Congress has not declared war or authorized the use of military force against the drug traffickers, and U.S. law allows the president to take military action without lawmakers’ approval only if there is a national emergency due to an attack on the country or American forces.

Dan Maurer, an associate professor of law at Ohio Northern University and a former Army JAG, argued that the drug cartels’ narcotics smuggling and other actions are crimes but do not qualify as an armed attack on the United States as defined by U.S. and international law.

“These drug cartels may be violent, they may be aggressive, they may be transnational,” Maurer said in an interview. “They may be doing terrible things within their own countries; they may be importing terrible things into our country that have bad consequences. But all of those are crimes, and none of which meets the traditional meanings of an attack or invasion.”

Maurer and other former military lawyers and experts believe the Trump administration’s legal rationale for the strikes is so tenuous it could put commanders and troops in legal peril after Trump leaves office in 2029.

Trump administration officials have defended the legality of the strikes and argued that they have shared ample information about them with members of Congress.

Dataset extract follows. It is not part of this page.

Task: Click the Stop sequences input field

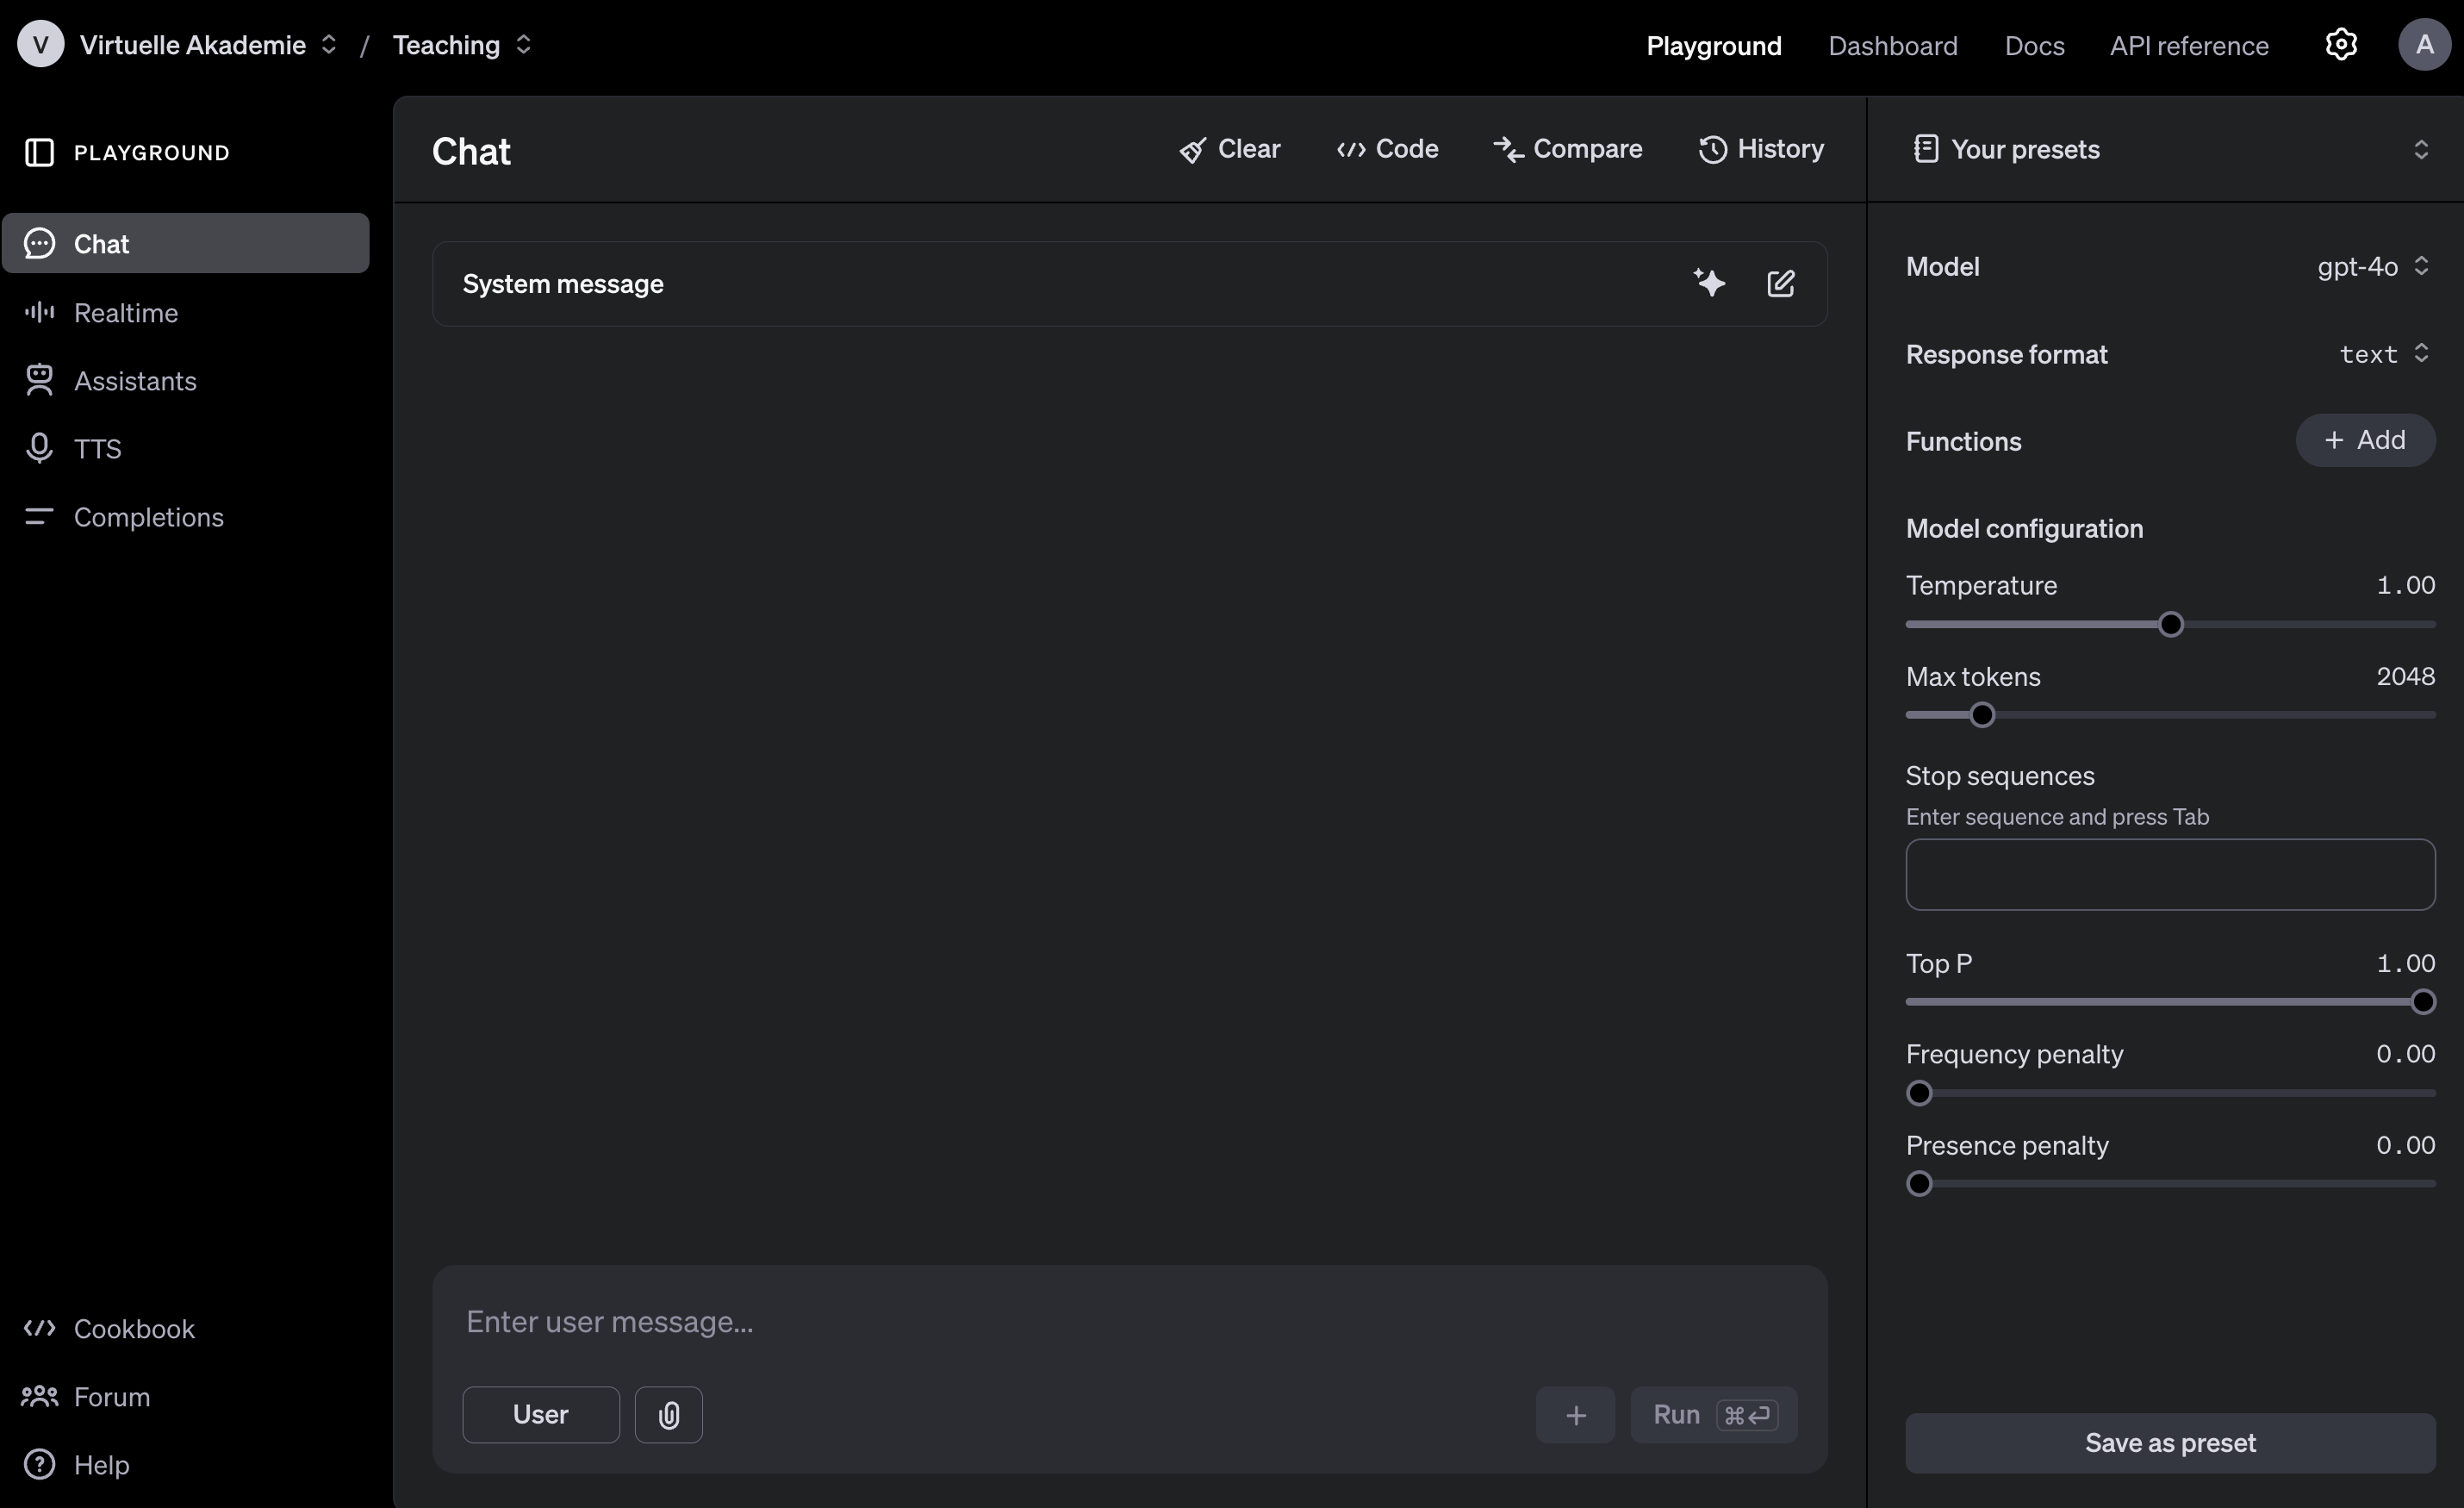Action: pyautogui.click(x=2169, y=874)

The legal debate about the strikes is likely to intensify if Trump decides to hit targets inside Venezuela, as he has threatened to do. The current legal rationale for strikes on vessels does not apply to any strikes on land, a senior administration official told lawmakers in a closed-door briefing last week, according to two additional congressional aides.

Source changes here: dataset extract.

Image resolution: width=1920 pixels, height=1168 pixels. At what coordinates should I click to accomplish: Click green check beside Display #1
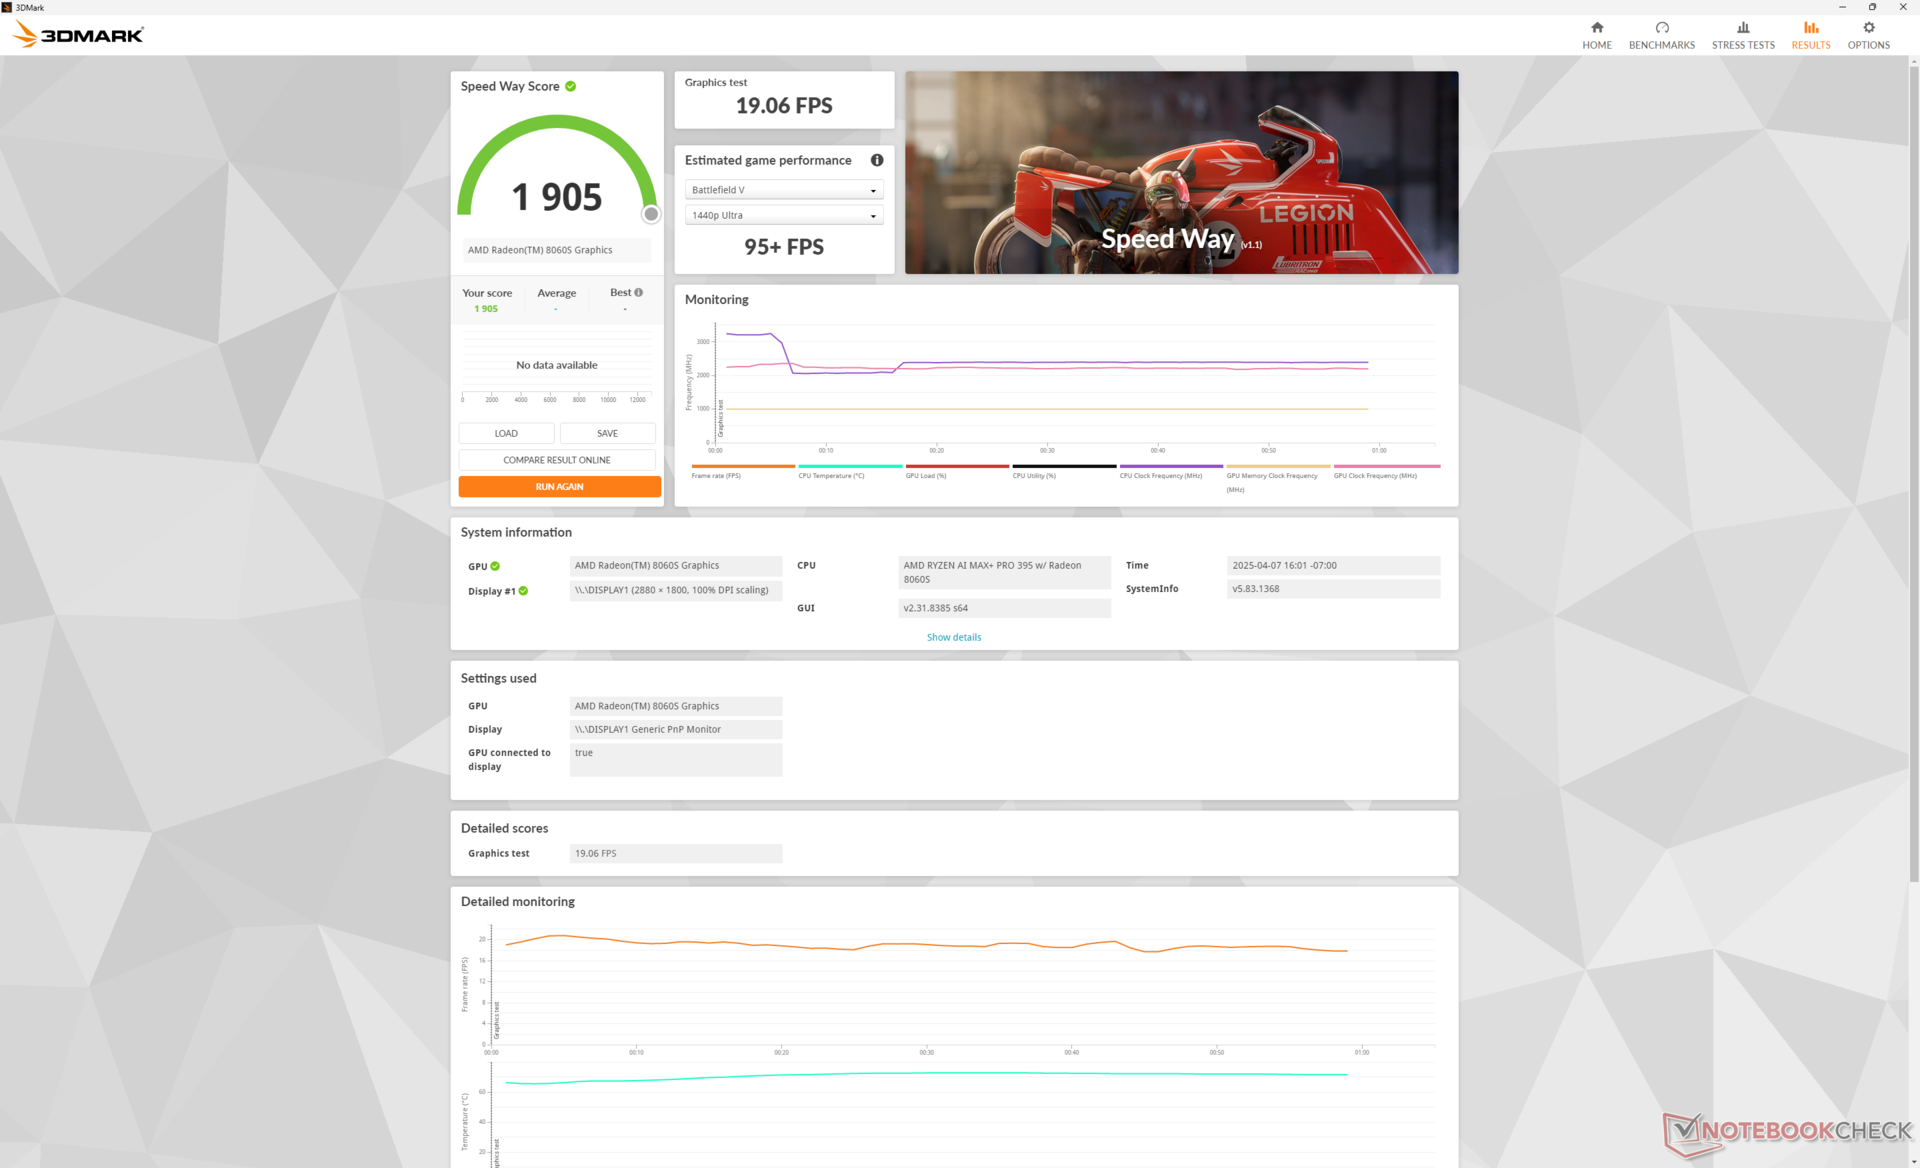[523, 591]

Some of the military’s strikes on boats have killed people who critics of the operations say may be noncombatants or even immigrants who are hitching rides on the vessels and have nothing to do with the drug trade. Two survivors of a strike were captured and repatriated to Colombia and Ecuador rather than taken into U.S. custody, a decision that one of the congressional aides said raises questions about whether there is sufficient evidence to prosecute them for a crime.

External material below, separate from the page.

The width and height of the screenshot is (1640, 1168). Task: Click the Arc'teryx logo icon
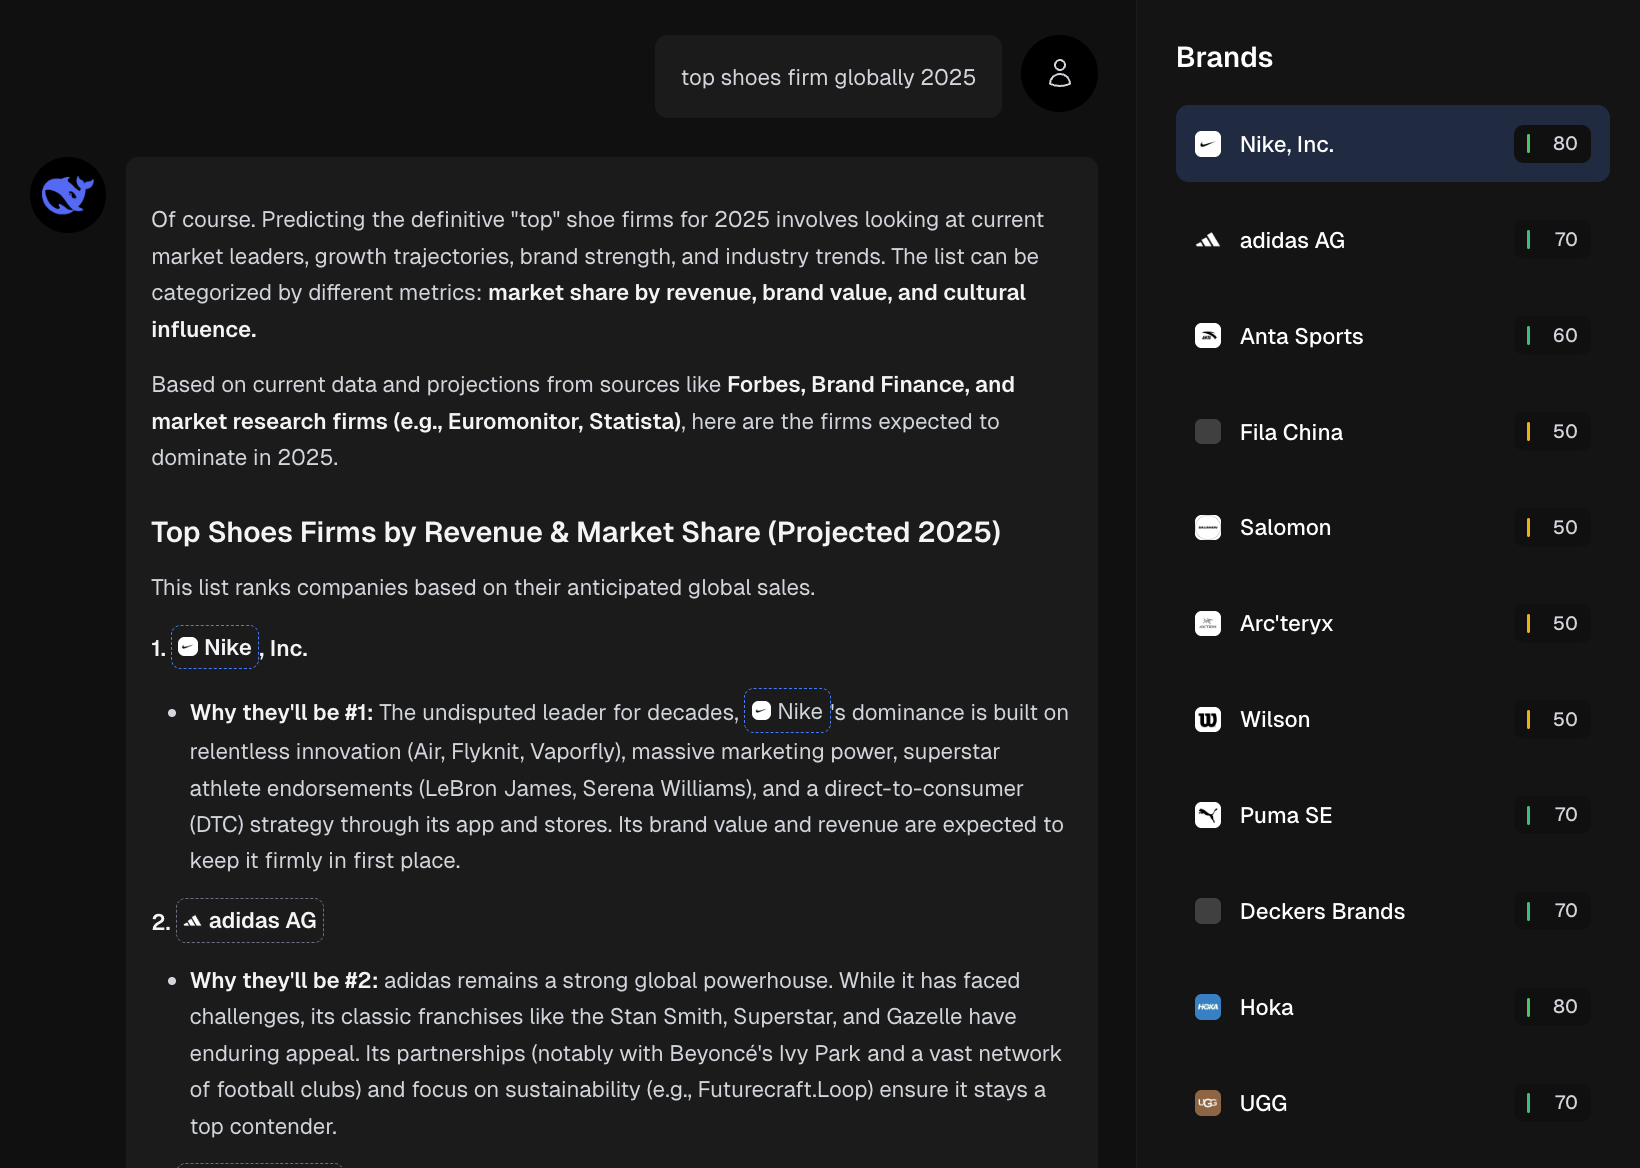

The internal differences over the legality of the boat strikes echo a similar debate more than 20 years ago. During President George W. Bush’s administration, senior military lawyers for the Army, the Air Force and the Marines raised objections over proposed “enhanced” interrogation techniques in 2003 and later testified to Congress about their concerns. They warned that U.S. courts could find those techniques amounted to torture and were illegal.

John Yoo, the controversial legal architect of Bush’s “war on terror” after the Sept. 11, 2001, attacks, now argues the Trump administration’s boat strikes risk crossing the line between “crime fighting and war.”

“Americans have died in car wrecks at an annual rate of about 40,000 in recent years; the nation does not wage war on auto companies,” he wrote recently in an op-ed in The Washington Post. “American law instead relies upon the criminal justice or civil tort systems to respond to broad, persistent social harms.”